Dana sawit bukan untuk petani sawit
Sejak awal, sumber dana yang dikelola merupakan pungutan ekspor, yang notabene berasal dari minyak sawit dan turunannya. Secara langsung dana ini dihasilkan oleh sektor hulu industri sawit. Sedangkan biodiesel merupakan sektor hilir dari industri sawit, membuat subsidi hanya dinikmati oleh perusahaan-perusahaan besar di tingkat kilang. Besarnya dana yang digelontorkan dan kebijakan yang menguntungkan membuat produsen biodiesel tak pernah merugi.
Pengelolaan dana untuk biodiesel bahkan tak diatur dalam Undang-Undang Pertanian. Setelah terbit Perpres No 61 Tahun 2015, penggunaan dana perkebunan sawit untuk membiayai biodiesel barulah menjadi legal.
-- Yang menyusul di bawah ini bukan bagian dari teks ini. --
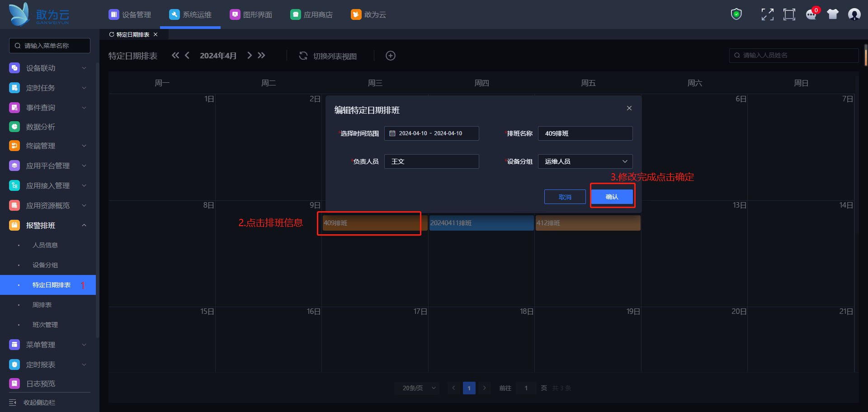Click the security shield icon in header
The width and height of the screenshot is (868, 412).
[x=736, y=14]
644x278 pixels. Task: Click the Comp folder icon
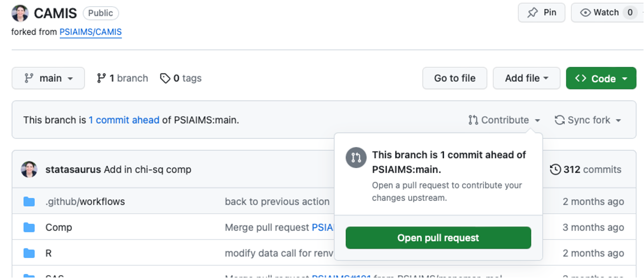(x=29, y=227)
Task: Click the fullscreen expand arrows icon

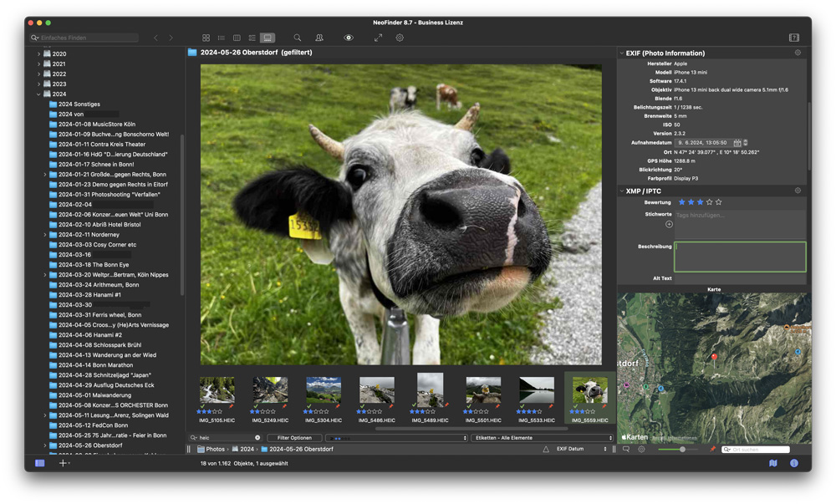Action: (x=378, y=38)
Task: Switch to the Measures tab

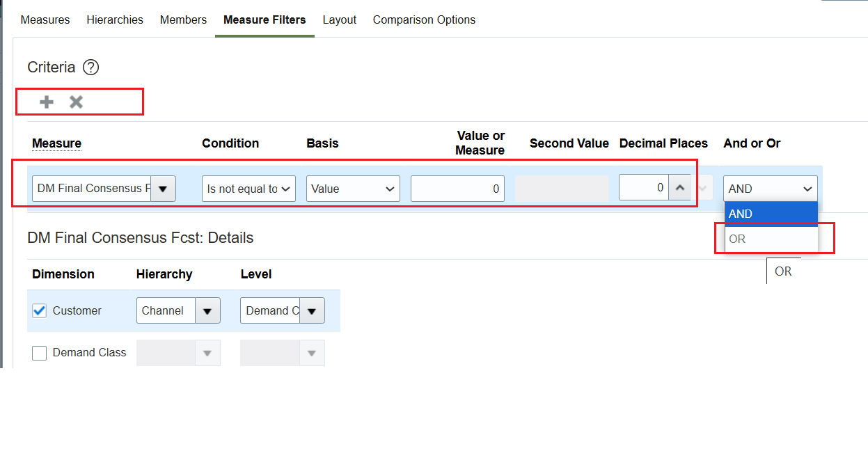Action: [45, 19]
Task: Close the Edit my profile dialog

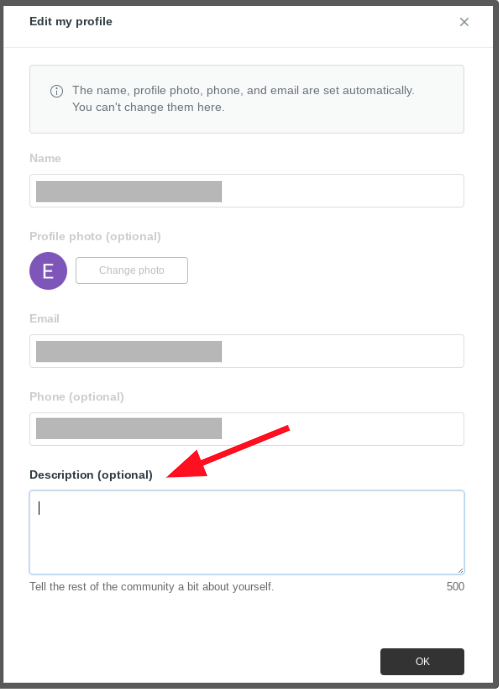Action: [464, 22]
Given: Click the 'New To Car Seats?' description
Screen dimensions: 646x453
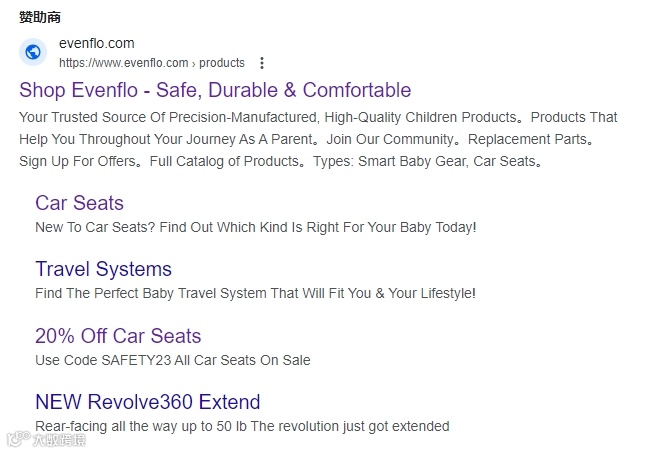Looking at the screenshot, I should click(x=255, y=227).
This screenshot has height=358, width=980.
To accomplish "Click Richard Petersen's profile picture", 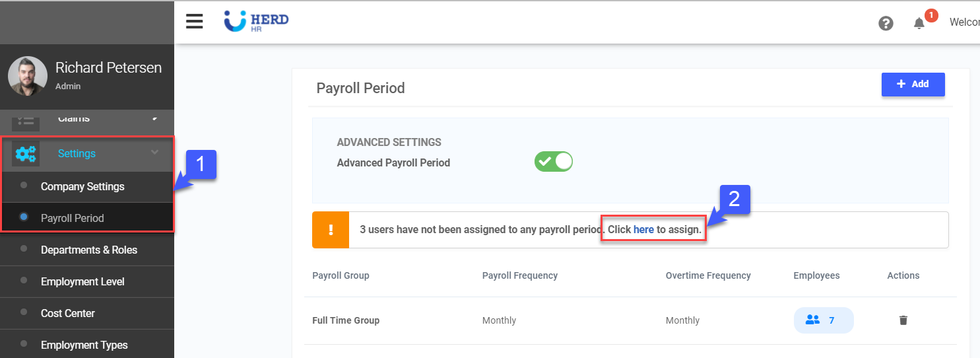I will click(x=27, y=76).
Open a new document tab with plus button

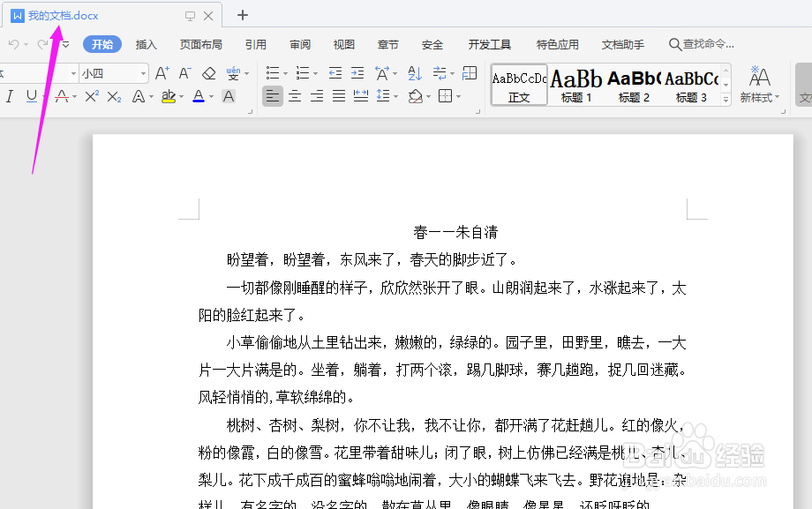(x=242, y=14)
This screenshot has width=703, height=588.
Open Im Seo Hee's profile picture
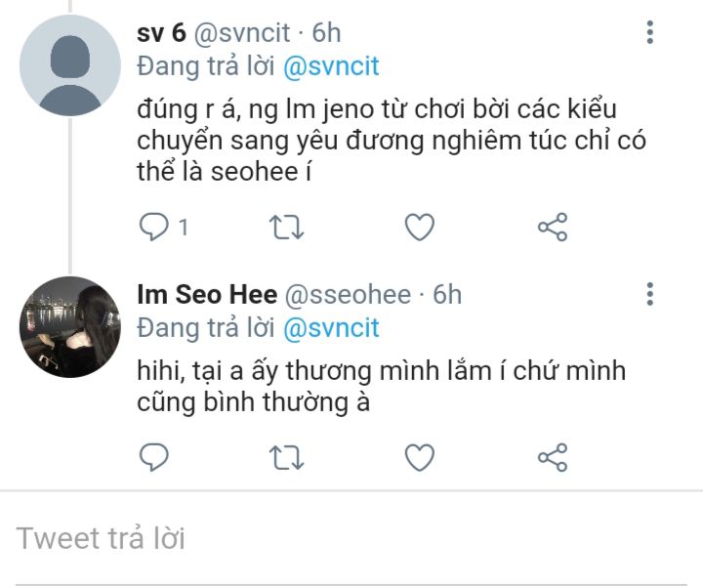click(x=70, y=327)
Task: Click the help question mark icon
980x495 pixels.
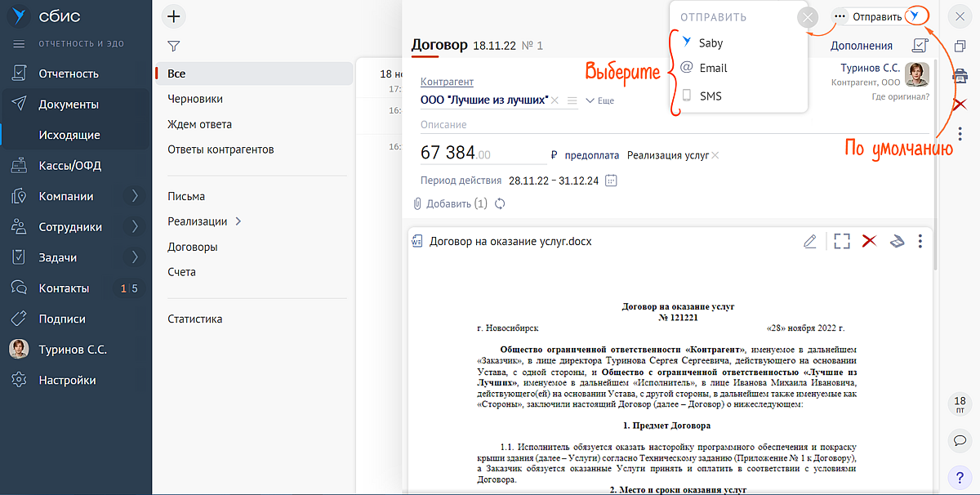Action: tap(960, 477)
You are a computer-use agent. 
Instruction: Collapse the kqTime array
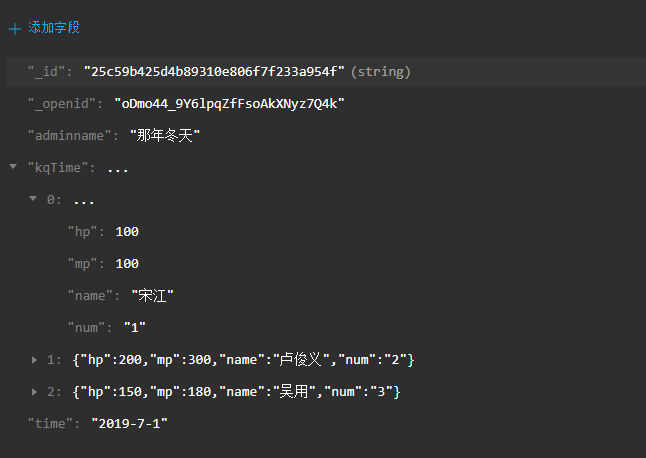(x=13, y=167)
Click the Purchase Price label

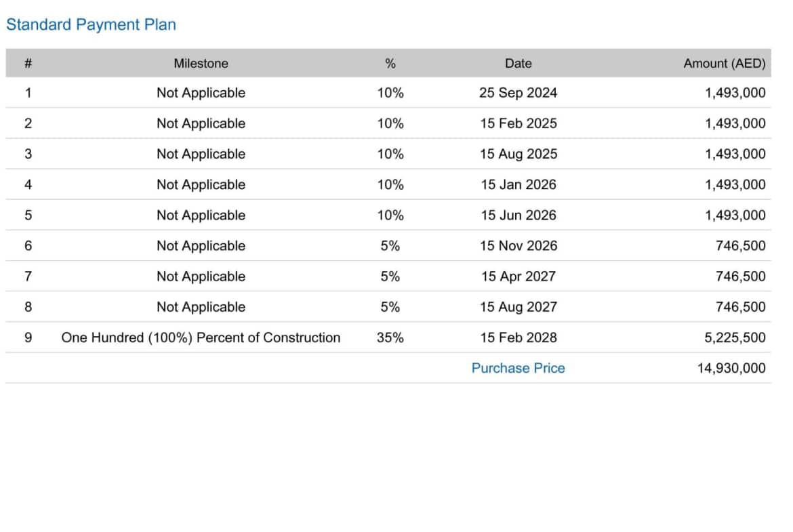pos(518,368)
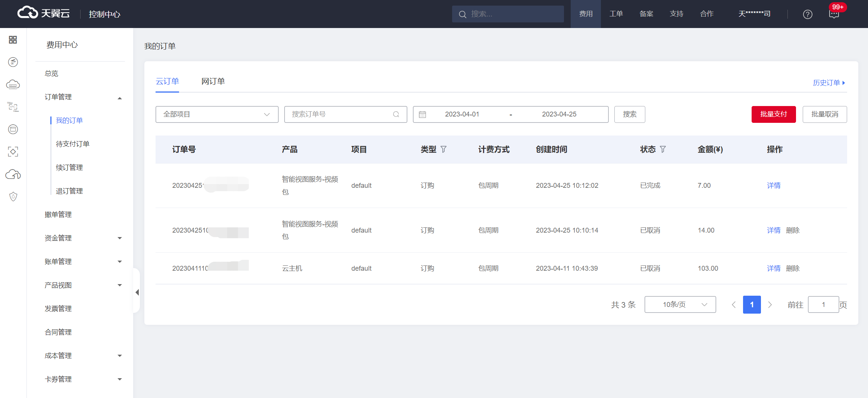Click the 搜索订单号 input field
868x398 pixels.
[x=341, y=114]
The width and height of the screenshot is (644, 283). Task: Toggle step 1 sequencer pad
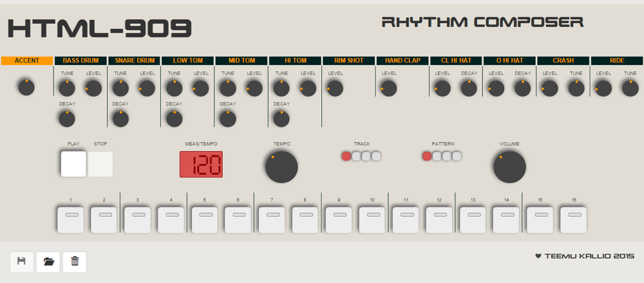pyautogui.click(x=70, y=219)

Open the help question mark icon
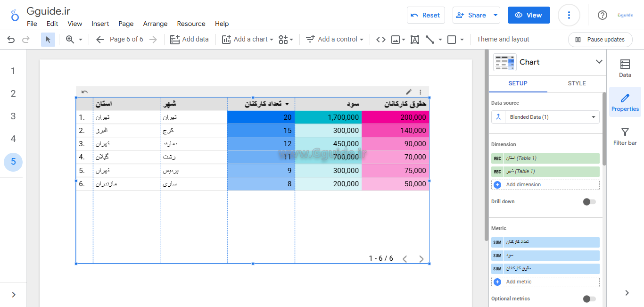602,15
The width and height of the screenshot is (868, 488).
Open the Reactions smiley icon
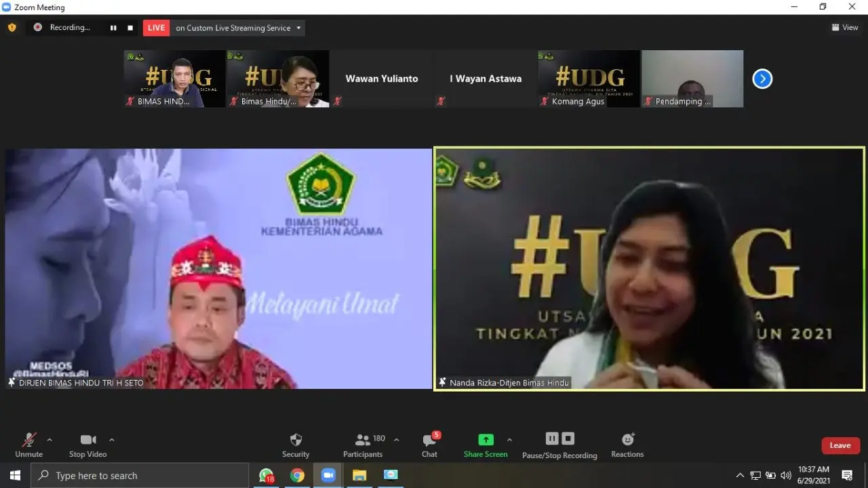tap(628, 439)
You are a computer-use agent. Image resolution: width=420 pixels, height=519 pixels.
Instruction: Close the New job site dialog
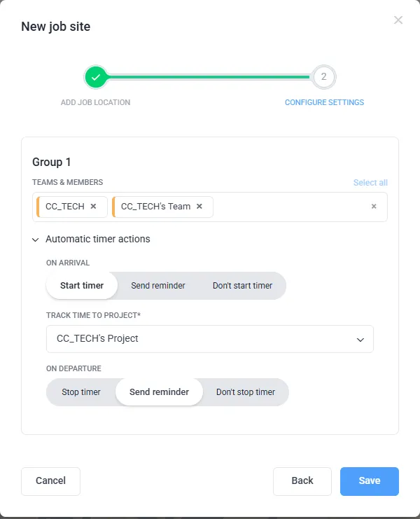pos(398,20)
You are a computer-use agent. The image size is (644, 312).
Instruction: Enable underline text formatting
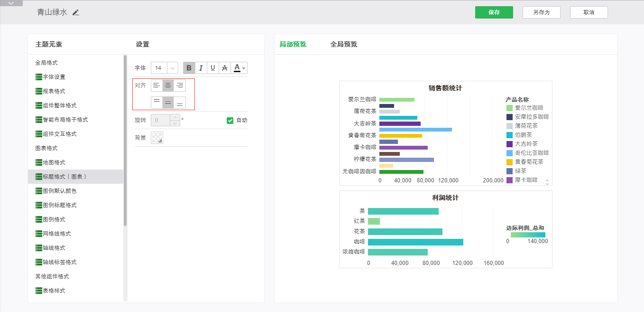[x=213, y=68]
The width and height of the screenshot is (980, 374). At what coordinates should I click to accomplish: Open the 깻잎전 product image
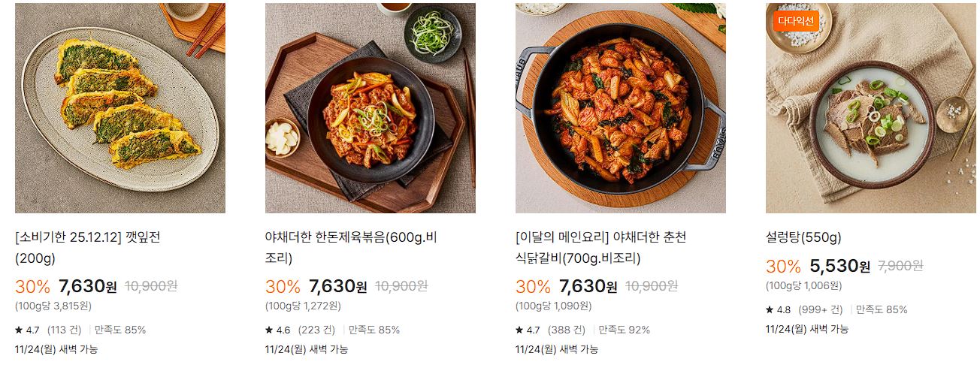120,108
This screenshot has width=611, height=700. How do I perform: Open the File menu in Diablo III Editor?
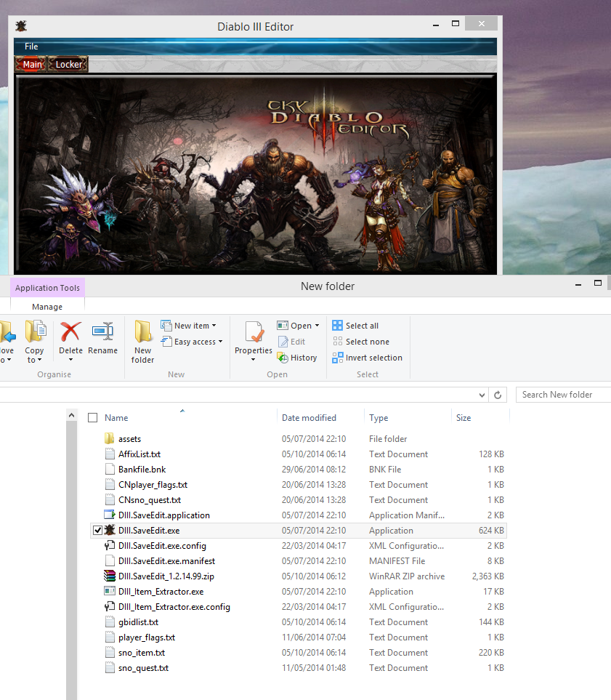[31, 47]
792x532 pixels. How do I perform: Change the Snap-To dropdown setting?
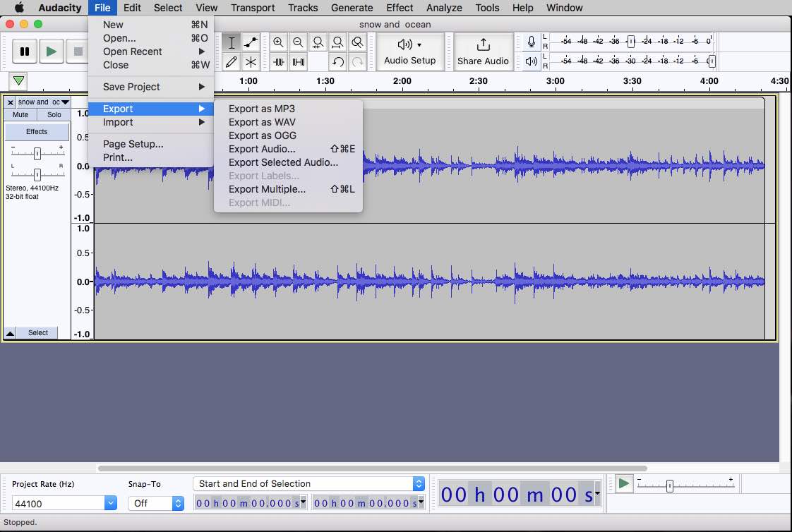156,503
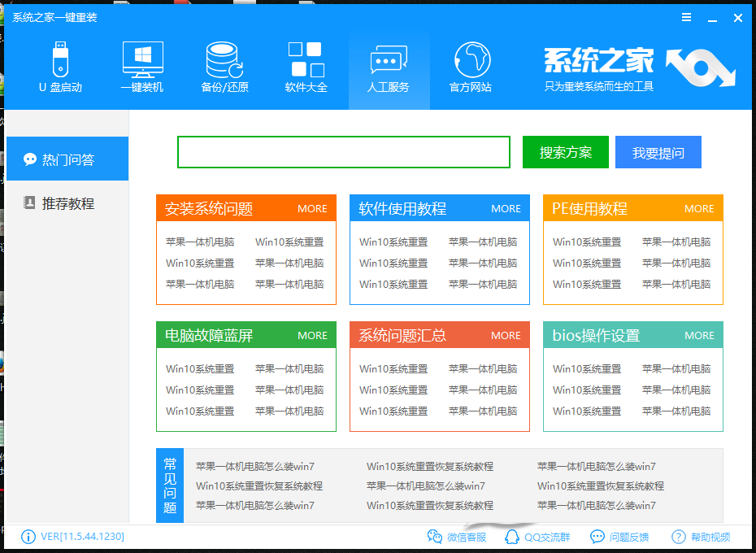Open the hamburger menu top right
This screenshot has height=553, width=756.
(686, 16)
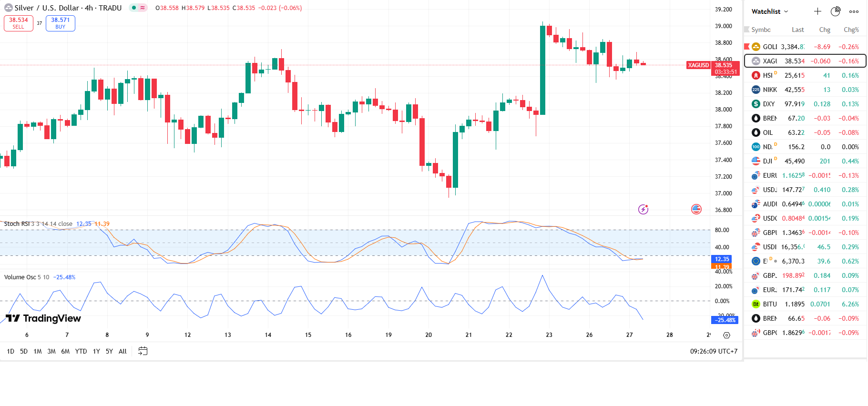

Meskipun penggunaan dana sawit untuk biodiesel ini sesuai dengan aturan dan legal secara hukum, namun jika mengingat kembali sumber dana dan penyalurannya, terlihat favoritisme pemerintah terhadap industri besar sawit.
Lemahnya transparansi di rantai pasok biodiesel pula jadi sumber masalah, terutama dengan ambisi B40 hingga B100 yang sudah di depan mata. Bahkan jika sumber bahan baku biodiesel tersebut berasal dari perusakan hutan, misal dengan mengalihfungsikan 2 juta hektare kawasan hutan hasil sitaan oleh PT Agrinas Palma Nusantara.
Telah diketahui perusahaan plat merah tersebut punya target menjadi perusahaan biodiesel terbesar di Asia. Perusakan hutan dan alih fungsi lahan ini kemudian takkan pernah dipermasalahkan, karena tak ada aturan yang menuntut hal tersebut jadi masalah. Meski hal tersebut sesungguhnya mencederai banyak komitmen progresif pemerintah terhadap mitigasi perubahan iklim, baik secara nasional maupun global.